This young lady was no believer in ghosts; but others of the company were too scared for speech. All had risen, and were staring in the direction whence that dismal shriek had come. A trick, perhaps, since anybody with strong lungs—dairymaid or cowboy—could shriek. They all wanted to see something, a real manifestation of the supernatural.
The unearthly sound was repeated, and the next moment a spectral shape, in flowing white garments, rushed through the great window, and crossed the hall, followed by three other shapes in dark loose robes, with hooded heads. One carried a rope, another a pickaxe, the third a trowel and hod of mortar. They crossed the hall with flying footsteps—shadowlike—the pale shape in distracted flight, the dark shapes pursuing, and came to a stop close against the wall, which had been vacated by the scared assembly, scattering as if the king of terrors had appeared among them—yet with fascinated eyes fixed on those fearsome figures.
“It is the nun herself!” cried Lady Sarah, apprehension and triumph contending in her agitated spirits; for it was surely a feather in her ladyship’s cap to have produced such a phantasmal train at her party. “The nun and her executioners!”

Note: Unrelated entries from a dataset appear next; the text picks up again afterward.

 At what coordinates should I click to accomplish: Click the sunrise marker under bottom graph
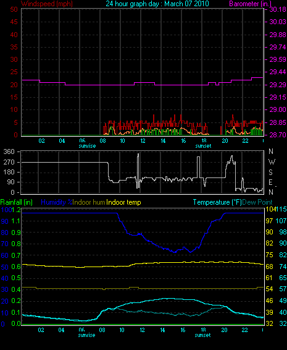86,335
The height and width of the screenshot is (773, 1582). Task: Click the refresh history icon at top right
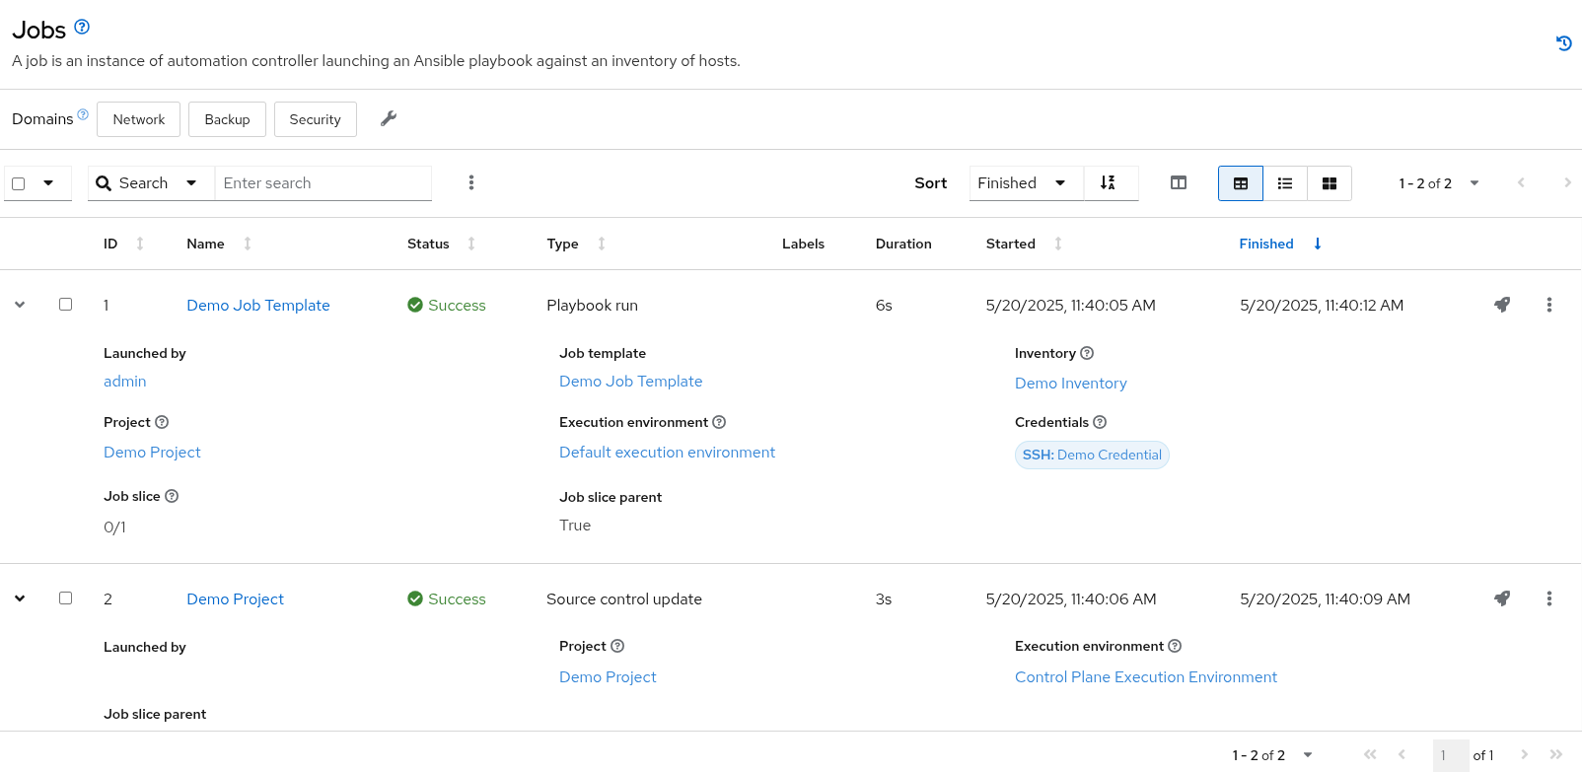(x=1563, y=43)
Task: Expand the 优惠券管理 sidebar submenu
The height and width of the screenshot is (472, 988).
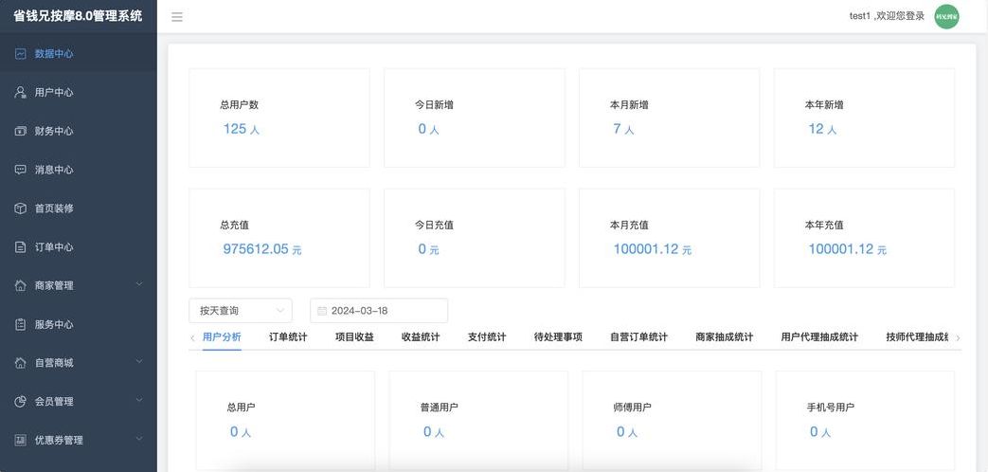Action: [78, 441]
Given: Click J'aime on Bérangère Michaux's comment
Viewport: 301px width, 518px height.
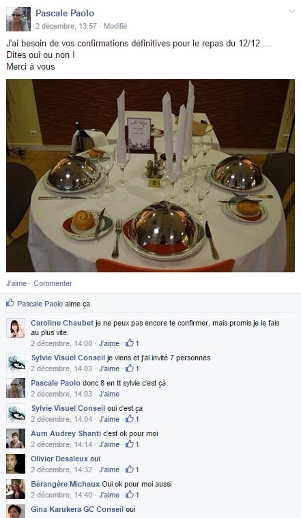Looking at the screenshot, I should (x=109, y=495).
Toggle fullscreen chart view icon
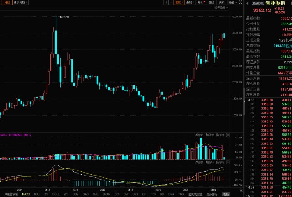Image resolution: width=292 pixels, height=197 pixels. coord(240,2)
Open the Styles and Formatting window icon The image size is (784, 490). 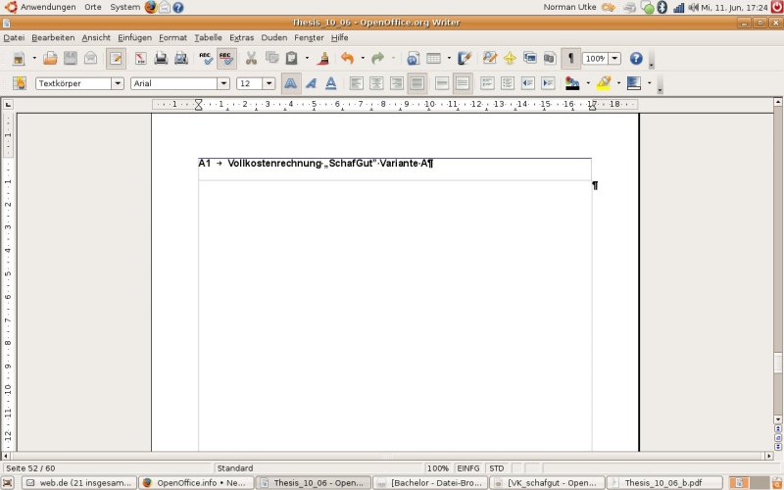pyautogui.click(x=20, y=83)
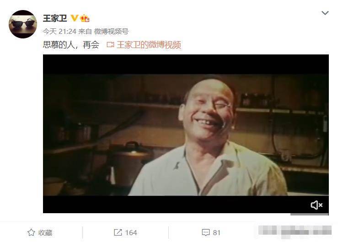Screen dimensions: 338x242
Task: Click the sunglasses profile avatar
Action: coord(22,24)
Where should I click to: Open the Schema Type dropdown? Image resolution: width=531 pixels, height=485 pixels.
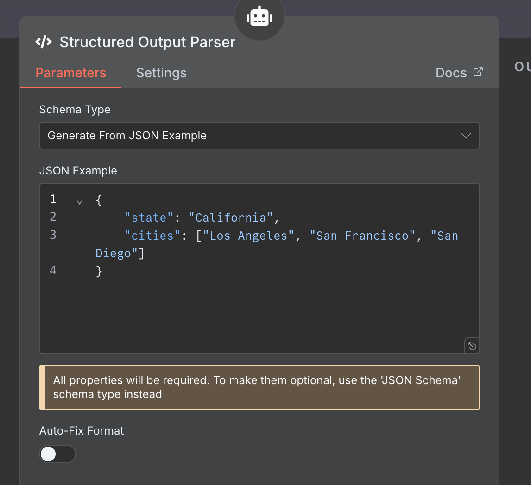coord(259,136)
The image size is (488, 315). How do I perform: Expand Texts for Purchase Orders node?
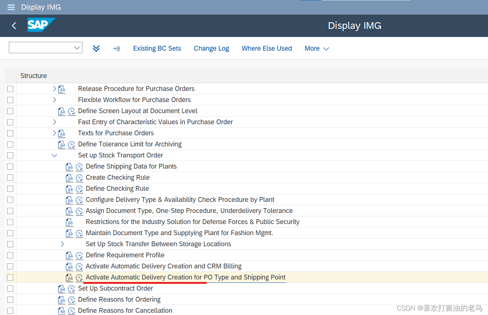[54, 133]
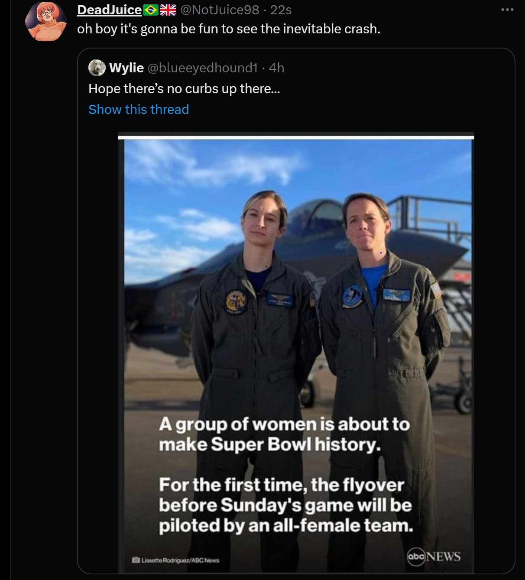Click the camera icon by the photo credit
The height and width of the screenshot is (580, 525).
pyautogui.click(x=136, y=560)
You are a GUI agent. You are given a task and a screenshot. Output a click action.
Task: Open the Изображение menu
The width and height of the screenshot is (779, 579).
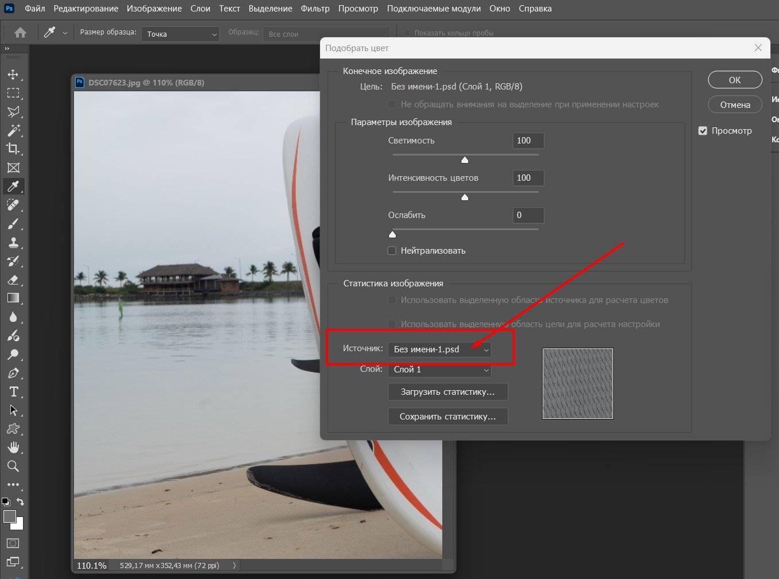[x=154, y=9]
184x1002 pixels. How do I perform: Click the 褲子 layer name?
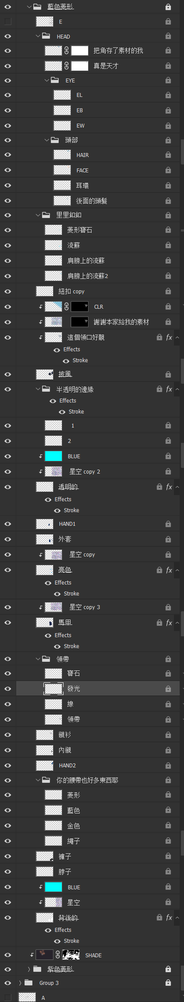65,856
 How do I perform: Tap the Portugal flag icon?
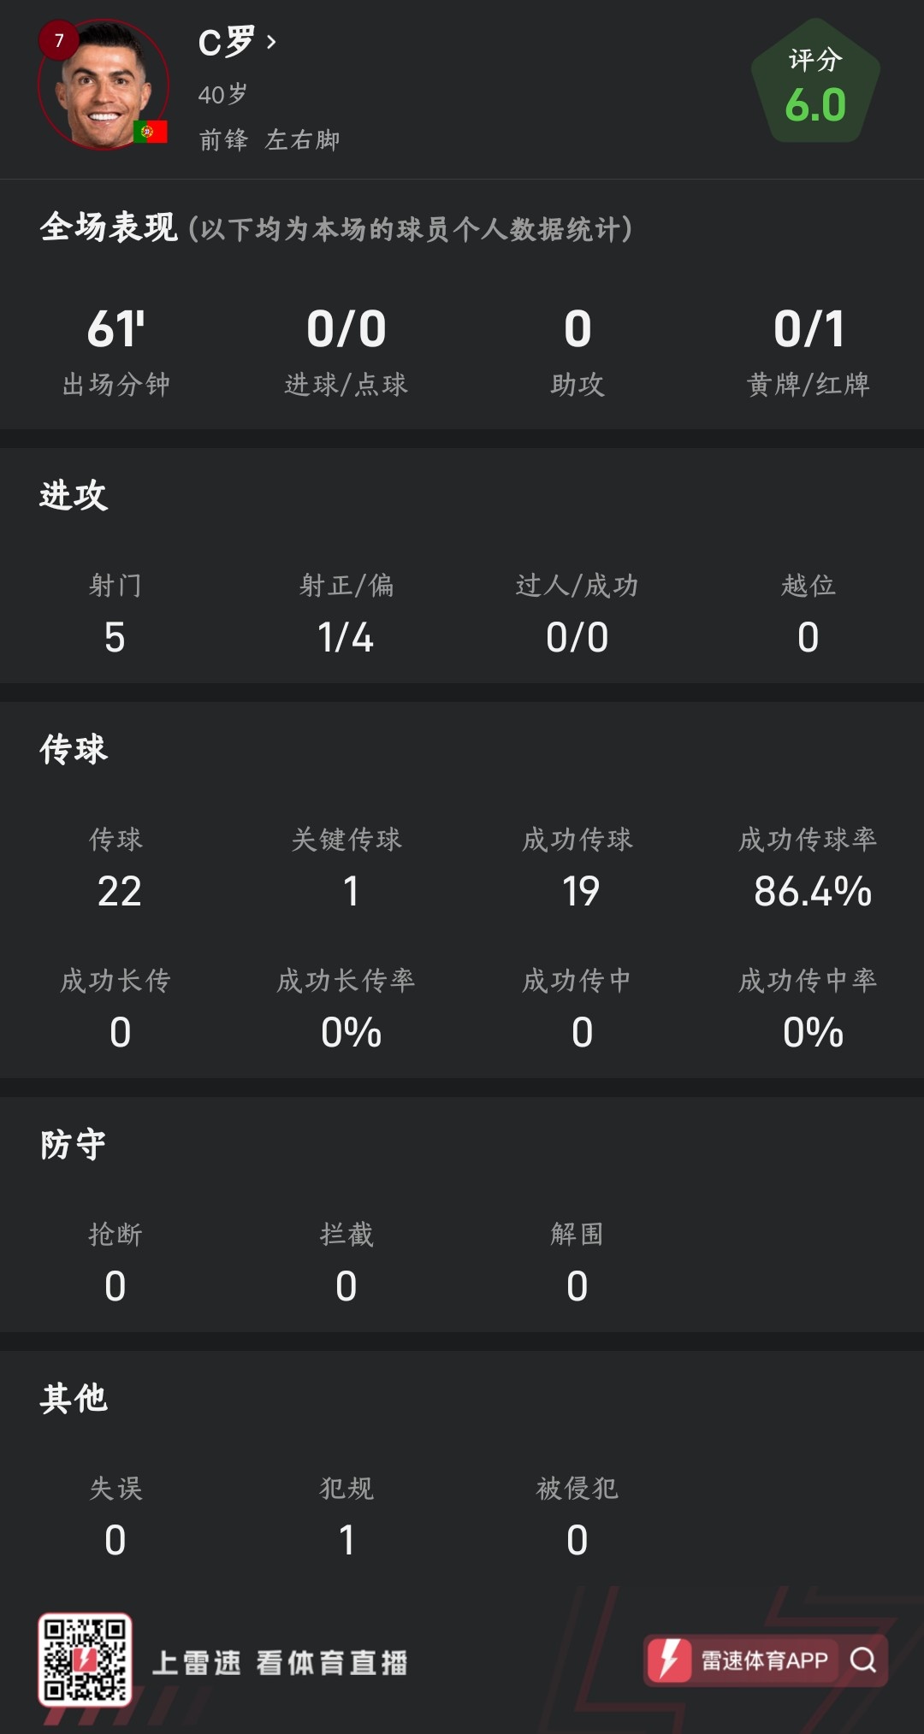151,132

The company fell back from the ghostly troop, recoiling till they were all clustered against the opposite wall, leaving a clear space in front of the spectres, whence they looked on, shuddering, at the tragedy of the erring Sister’s fate, repeated in dumb show. The white-robed figure knelt and grovelled at the feet of those hooded executioners. One seized and bound her, with strange automatic action, unlike the movements of living creatures, and another smote the wall with a pickaxe that made no sound, while the third waited with his trowel and mortar. It was a gruesome sight to those who knew the story—a gruesome, yet an enjoyable spectacle; since, as Lady Sarah’s friends had not had the pleasure of knowing the sinning Sister in the flesh, they watched this ghostly representation of her suffering with as keen an interest as they would have felt had they been privileged to see Claud Duval swing at Tyburn.
The person most terrified by this ghostly show was the only one who had the hardihood to tackle the performers. This was Mr. Dubbin, who sat on the ground watching the shadowy figures, sobered by fear, and his shrewd city senses gradually returning to a brain bemused by Burgundy.
“Look at her boots!” he cried suddenly, scrambling to his feet, and pointing to the nun, who, in sprawling and writhing at the feet of her executioner, had revealed more leg and foot than were consistent with her spectral whiteness. “She wears yaller boots, as substantial as any shoe leather among the company. I’ll swear to them yaller boots.”
A chorus of laughter followed this attack—laughter which found a smothered echo among the ghosts. The spell was broken; disillusion followed the exquisite thrill of fear; and all Lady Sarah’s male visitors made a rush upon the guilty nun. The loose white robe was stripped off, and little Jerry Spavinger, gentleman jock, famous on the Heath, and at Doncaster, stood revealed, in his shirt and breeches, and those light riding-boots which he rarely exchanged for a more courtly chaussure.
The monks, hustled out of their disguise, were Rochester, Masaroon, and Lady Sarah’s young brother, George Saddington.
“From my Lord Rochester I expect nothing but pot-house buffoonery; but I take it vastly ill on your part, George, to join in making me a laughing-stock,” remonstrated Lady Sarah.
“Indeed, sister, you have to thank his light-headed lordship for giving a spirited end to your assembly. Could you conceive how preposterous you and your friends looked sitting against the walls, mute as stockfish, and suggesting nothing but a Quaker’s meeting, you would make us your lowest curtsy, and thank us kindly for having helped you out of a dilemma.”